Now, if you’d rather just get to the games, know that scanning your way through 2,500 titles is going to take some time. And you’ll probably have to do a bit of internet searching to convince yourself to try titles that might sound familiar, but you don’t really remember all that well. To get you started, here are a few recommendations we think are worth trying out (unless you want to go download and play everything).

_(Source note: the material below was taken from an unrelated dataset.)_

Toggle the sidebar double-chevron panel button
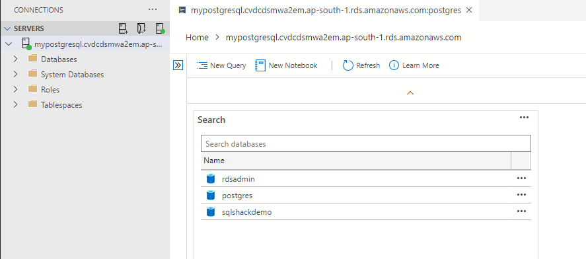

The Secret of Monkey Island

It doesn’t get much more fun than this. Sure, you can probably pick up this game on your favourite digital distribution service for a tiny fee, or you can just go ahead and sink hours into the MS-DOS version for absolutely nothing. Say hi to Stan for me.

The Punisher

This is one of the earliest games I remember playing on my MS-DOS system way back when—likely a 386 or 486 computer with some paltry amount of memory (that at the time, probably felt pretty awesome). The joy of this game is in the brutality. You run around New York City, gunning down any bad guys you can get your hands on. The more evil you stop, the more money you make, and the closer you are to obliterating the mighty Kingpin. It didn’t get much more violent than this back in the MS-DOS days.

The Price is Right

I mean, how else are you going to prepare for winning big on the show, like that guy from the documentary?

Night Trap

I used to be terrified of this game as a kid for whatever reason. Now, it doesn’t seem quite so bad. Your goal? Set traps to help keep mysterious intruders—vampires, if I’m right—from killing a party’s worth of people. It’s a silly concept in 2019, but Night Trap was a pretty big deal two-plus decades ago.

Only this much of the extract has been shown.